How low should you go? If the offer is within an acceptable range of 5% to 10% below the asking price with minimal conditions, consider it seriously. There is no guarantee of a higher offer. The first offer is often the best as it reflects how the market views the property in relation to the asking price.
What if there is more than one offer? The highest price is usually the one you want to go for, but beware the conditions attached. If the purchaser needs to first sell a property, there is the risk that they may not succeed. The agent should advise on the best option to accept.
A cash offer with no conditions is always first prize. Your agent will verify the validity of the offer and unless the price is out of step with current prices paid for similar properties, a “clean” offer (cash with no conditions) could mean a smooth transaction with minimal delays.
A conditional offer should include a “72-hour clause”. This enables the seller to continue marketing the property until the conditions are fulfilled. Should a more favourable and unconditional offer be forthcoming, the buyer is then given 72-hours to fulfil the conditions, waive and proceed without conditions, or walk away from the deal. The seller can then accept the better offer.
What if I get a direct offer from a buyer or another agent? You must follow the conditions of the mandate and cannot accept offers which are not provided via your appointed agent as you risk being liable for a double commission claim.

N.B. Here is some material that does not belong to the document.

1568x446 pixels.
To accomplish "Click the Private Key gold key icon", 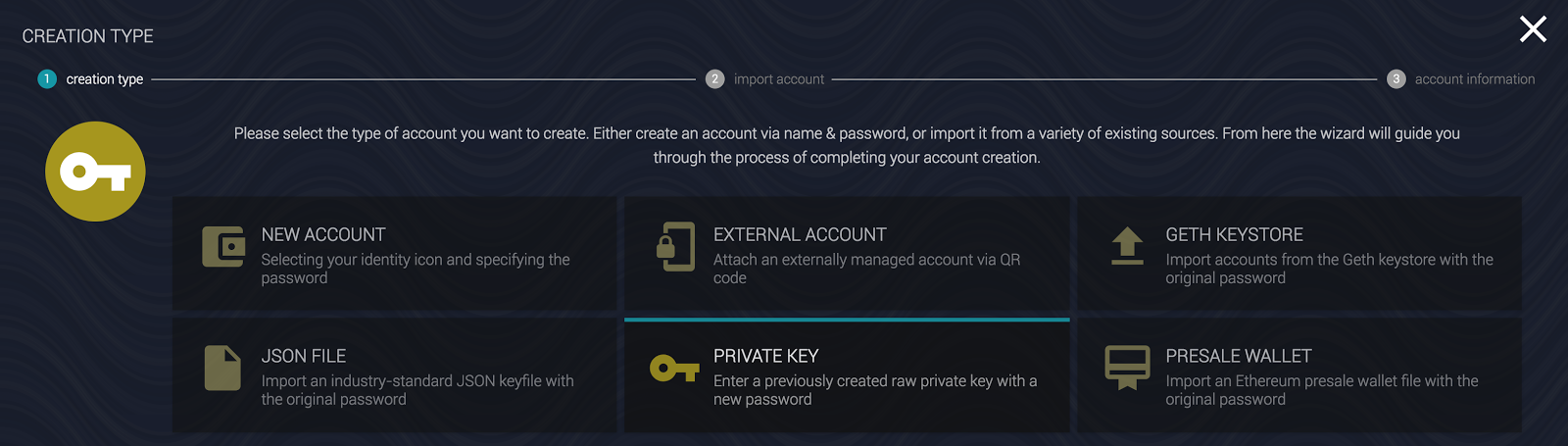I will (675, 369).
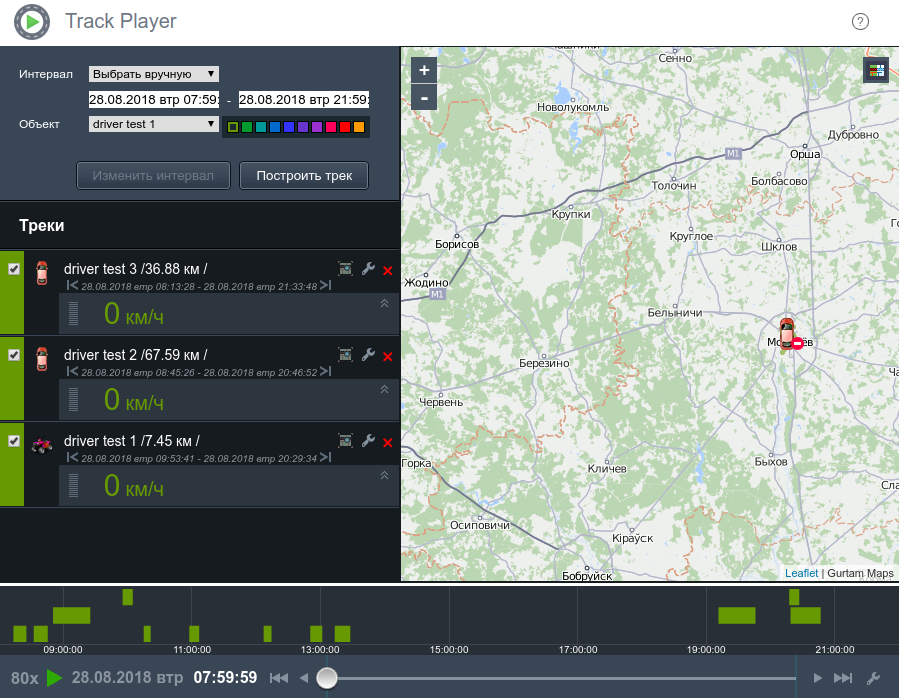Open wrench settings for driver test 2
The image size is (899, 698).
pos(367,355)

You need to refer the buyer or agent to your appointed agent.
How to deal with a counteroffer? Not all offers are accepted outright. There is often a period of negotiation and counter offers. The seller can propose a counteroffer. Typically, this means the seller has accepted the buyer’s offer subject to one or more changes, usually a higher price, bigger cash deposit or removal of certain contingencies. The buyer can reject this or counter the seller’s counteroffer.